I get it now. I absolutely and totally get it. But here's the thing. It has nothing to do with compassion. It's not easy to nail down what it does have to do with, since it's such a loaded subject. Some things though are easy to identify.
It has to do with respect. I would say a good quarter of our patients have no respect for what we do unless there's a narcotic involved somewhere. I'm really tired of playing Drug Seeker Monopoly where we go around and around an imaginary board pretending to buy property when I know all along that every word out of their mouth is manipulative. Sometimes I think I would almost respect a person who came in and said, "I'm not in any pain at all, but I want 10 milligrams of morphine IV. I'll even show you the veins I have that you can still use, but you need to be careful because I'm Hepatitis C positive and oh, by the way, I stopped on the way in and drank a pint of (fill in the blank) because I'm going to go into withdrawal seizures in the next ten minutes. As soon as you give me the drugs, I'm going to throw a hissy fit about an imaginary issue and insist on leaving against medical advice, because I don't need your stinkin' advice. I only want your narcs." We could bypass the whole writhing on the floor screaming business until I leave the room and then they pull out a bag of chips and reach for the TV remote. We could eliminate the whole drama where they rip out their own IV, leaving a trail of blood behind them as they stagger down the hall toward the exit, because I didn't do it fast enough for them, refusing to screw with blood without gloving up. We could, simply put, cut to the chase. How refreshing would that be?

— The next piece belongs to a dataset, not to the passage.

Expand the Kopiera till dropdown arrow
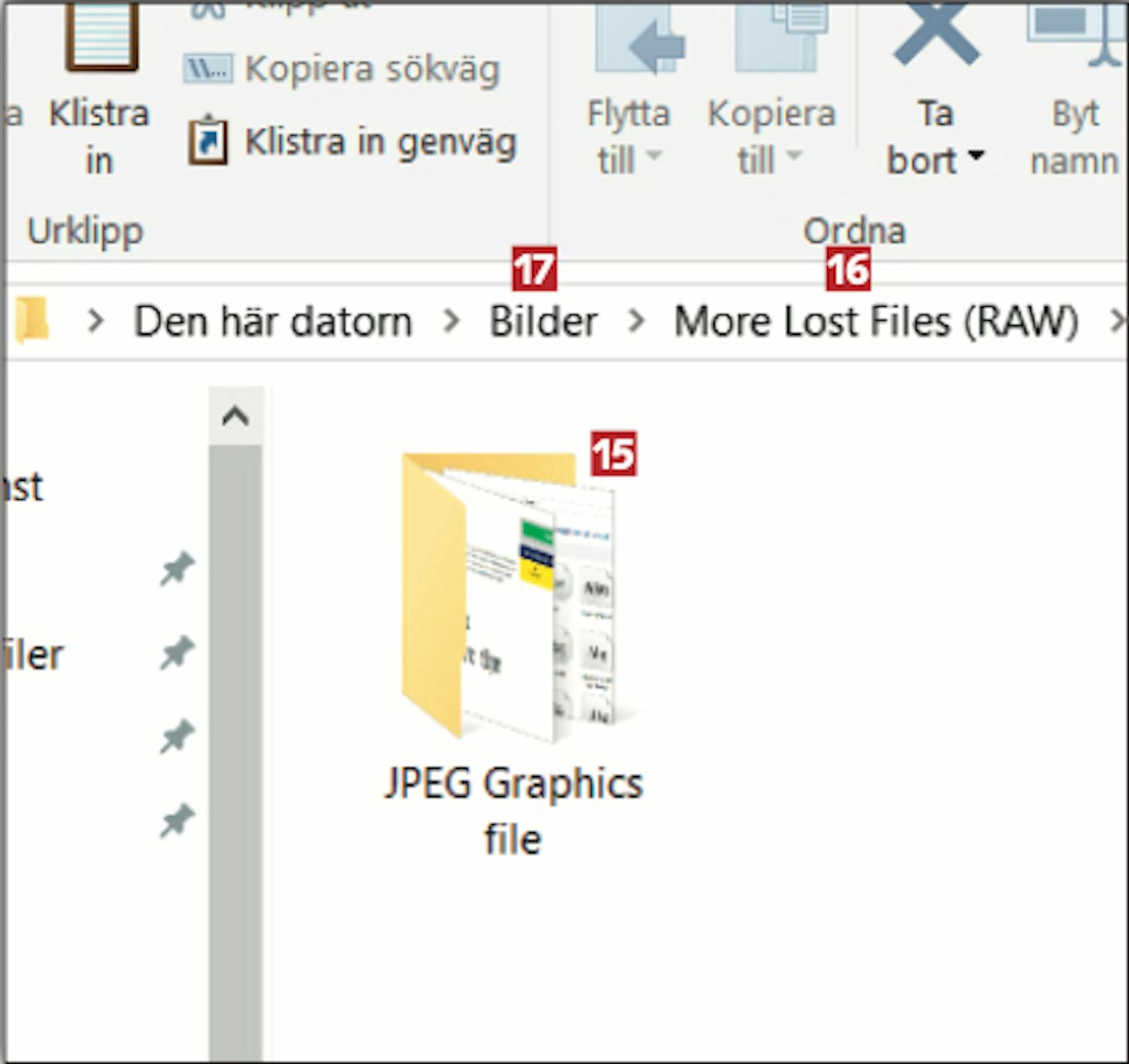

It has to do with resources. If it's noon and you woke up at 11:30 with a minor sore throat...this is not an emergency. Not in any universe. This is why god invented the salt water gargle. And Tylenol. Or cough lozenges. Or, to be really wild and wacky, the primary care physician. This little ER trip for a sore throat? Is going to run you a thousand bucks. Oh, wait. You're not planning on paying for any of this, are you? Never mind. The nurse is just a little slow. You're the third sore throat she's triaged this morning.

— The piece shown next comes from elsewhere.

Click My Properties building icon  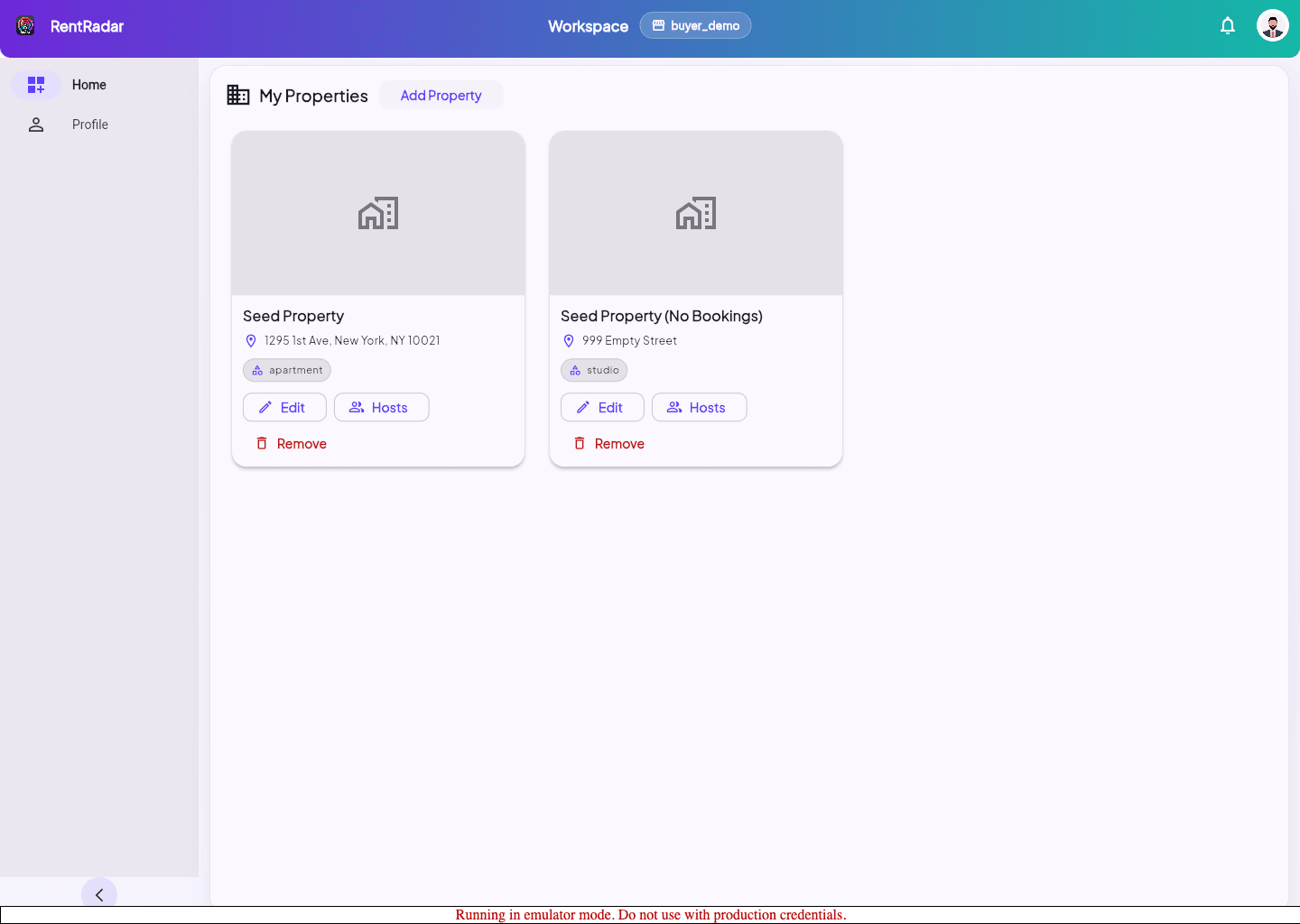238,95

I guess it has to do with feeling used and abused. In my experience, really sick people don't often use and abuse. They tend to be a little more appreciative for what they get. But if you have someone who isn't truly sick, and then you stick them in a waiting room and then poke them with needles and then, on top of all that, start them off with non-narcotic pain meds, well...you're going to have a problem.

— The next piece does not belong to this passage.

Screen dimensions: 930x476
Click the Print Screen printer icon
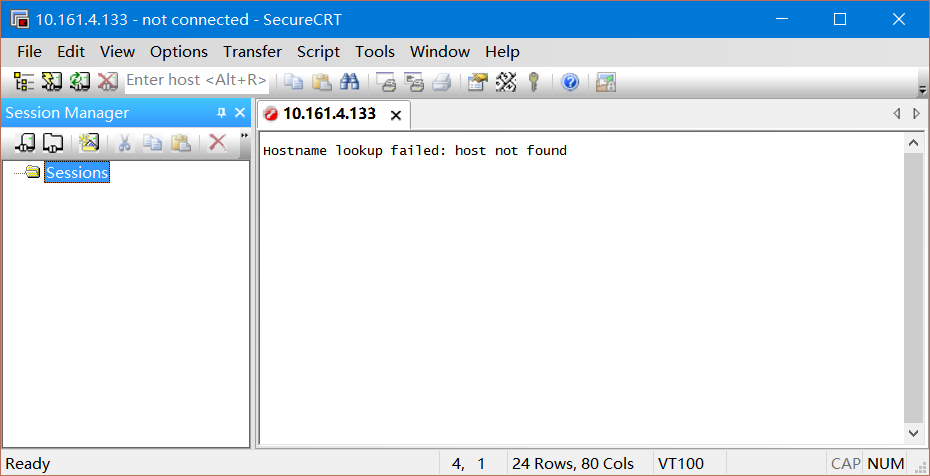pos(386,81)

Give me someone who is really sick and I'm fine. Someone legitimately in pain and I'm all over it. I can't push the narcs fast enough. Show me a freaked out family member who needs someone to vent to, and I'm there. This is why I love what I do. This is how I feel like I'm doing something productive and good. Give me a task, a medical puzzle, a complicated procedure and I'm a relatively content human being. Give me a code - especially a code where we get them back - and I'm heading straight toward happy.
I always thought that it would be the pain and suffering and death that would wipe me out. But I've built a much better protective wall than I'd realized, and I'm able to stay more objective about those things than I ever would have thought. But the other stuff - what I call "the stupids"- doesn't roll off of me that well. I'm trying, but I seem to have less patience for it by the day. There are the stupids in every profession, I'm well aware. How does a journalist write a straight faced story about a burglar who gets stuck in the Taco Bell drive-through window? What about the bartender who watches the same guy with the same tired pick-up line night after night? Seriously. At what point can you not keep a straight face?
I'm just as compassionate with my real patients as I ever was. The problem is that I see fewer and fewer of them all the time.